NOVA YORK/LONDRES (Reuters) – Os contratos futuros do açúcar bruto negociados na ICE fecharam em queda nesta quinta-feira, afastando-se da máxima de quase nove meses registrada nesta semana, embora o mercado siga apoiado pelo aperto da oferta, com expectativas de déficit global de açúcar na temporada 2020/21.

AÇÚCAR

* O contrato março do açúcar bruto fechou em queda de 0,17 centavo de dólar, ou 1,1%, a 15,28 centavos de dólar por libra-peso. O primeiro contrato atingiu máxima de 15,66 centavos na terça-feira, maior nível desde meados de fevereiro.

* Operadores disseram que uma dose de realização de lucros surgiu após a alta recente, mas que o mercado segue apoiado por perspectivas ruins para as safras de grandes regiões produtoras, incluindo a União Europeia.

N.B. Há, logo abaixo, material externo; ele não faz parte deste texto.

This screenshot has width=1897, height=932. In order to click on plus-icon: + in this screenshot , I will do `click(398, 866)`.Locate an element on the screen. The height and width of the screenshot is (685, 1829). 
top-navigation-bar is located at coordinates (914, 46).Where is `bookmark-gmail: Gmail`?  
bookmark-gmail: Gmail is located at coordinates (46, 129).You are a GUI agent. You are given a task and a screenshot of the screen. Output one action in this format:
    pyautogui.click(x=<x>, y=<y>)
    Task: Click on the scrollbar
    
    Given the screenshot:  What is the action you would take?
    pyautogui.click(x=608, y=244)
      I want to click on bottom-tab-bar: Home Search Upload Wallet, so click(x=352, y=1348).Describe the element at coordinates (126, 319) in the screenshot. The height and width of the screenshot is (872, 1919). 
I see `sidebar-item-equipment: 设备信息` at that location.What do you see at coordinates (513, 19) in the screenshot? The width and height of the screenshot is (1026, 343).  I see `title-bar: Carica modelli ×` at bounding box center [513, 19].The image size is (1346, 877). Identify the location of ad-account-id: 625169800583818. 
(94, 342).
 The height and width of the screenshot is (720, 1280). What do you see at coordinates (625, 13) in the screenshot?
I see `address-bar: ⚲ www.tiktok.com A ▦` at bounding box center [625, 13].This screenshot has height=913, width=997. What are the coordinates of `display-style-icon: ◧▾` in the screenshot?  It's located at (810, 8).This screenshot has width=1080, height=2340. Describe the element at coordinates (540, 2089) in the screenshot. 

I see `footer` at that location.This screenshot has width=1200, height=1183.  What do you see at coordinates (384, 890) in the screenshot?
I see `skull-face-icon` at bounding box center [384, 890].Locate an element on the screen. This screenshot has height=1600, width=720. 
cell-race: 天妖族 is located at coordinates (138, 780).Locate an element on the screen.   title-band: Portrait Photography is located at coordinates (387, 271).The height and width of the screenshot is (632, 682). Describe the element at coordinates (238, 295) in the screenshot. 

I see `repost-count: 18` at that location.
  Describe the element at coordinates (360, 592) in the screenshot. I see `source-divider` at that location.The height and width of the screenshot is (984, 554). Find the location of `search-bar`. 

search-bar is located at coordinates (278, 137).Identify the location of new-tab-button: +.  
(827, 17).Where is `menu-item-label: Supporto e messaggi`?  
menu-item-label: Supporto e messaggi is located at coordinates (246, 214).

* “Nos últimos dias, vários analistas fizeram cortes substanciais em suas estimativas para a produção de açúcar da UE. O fluxo de notícias continua dando suporte a um rali”, disse Tobin Gorey, analista do Commonwealth Bank of Australia.

* Produtores de cana-de-açúcar da América Central estão verificando possíveis danos às lavouras após a passagem do furacão Iota.

* Chuvas abundantes no centro-sul do Brasil seguem favorecendo a recuperação dos canaviais.

* O açúcar branco para março recuou 2,2 dólares, para 414,70 dólares por tonelada.

CAFÉ

* O contrato março do café arábica fechou em alta pela quarta sessão consecutiva, avançando 0,35 centavo de dólar, ou 0,3%, para 1,2320 dólar por libra-peso, e aproximando-se da máxima de dois meses vista na sessão anterior (1,2430 dólar).

* O mercado buscava avaliar os danos causados pelo furacão Iota na América Central, importante região produtora de café arábica.

* Meteorologistas disseram que Honduras, principal fonte dos estoques de café de alta qualidade certificados pela bolsa em Nova York, sofreu impactos severos.

* O café robusta para janeiro cedeu 11 dólares, ou quase 1%, para 1.291 dólares por tonelada.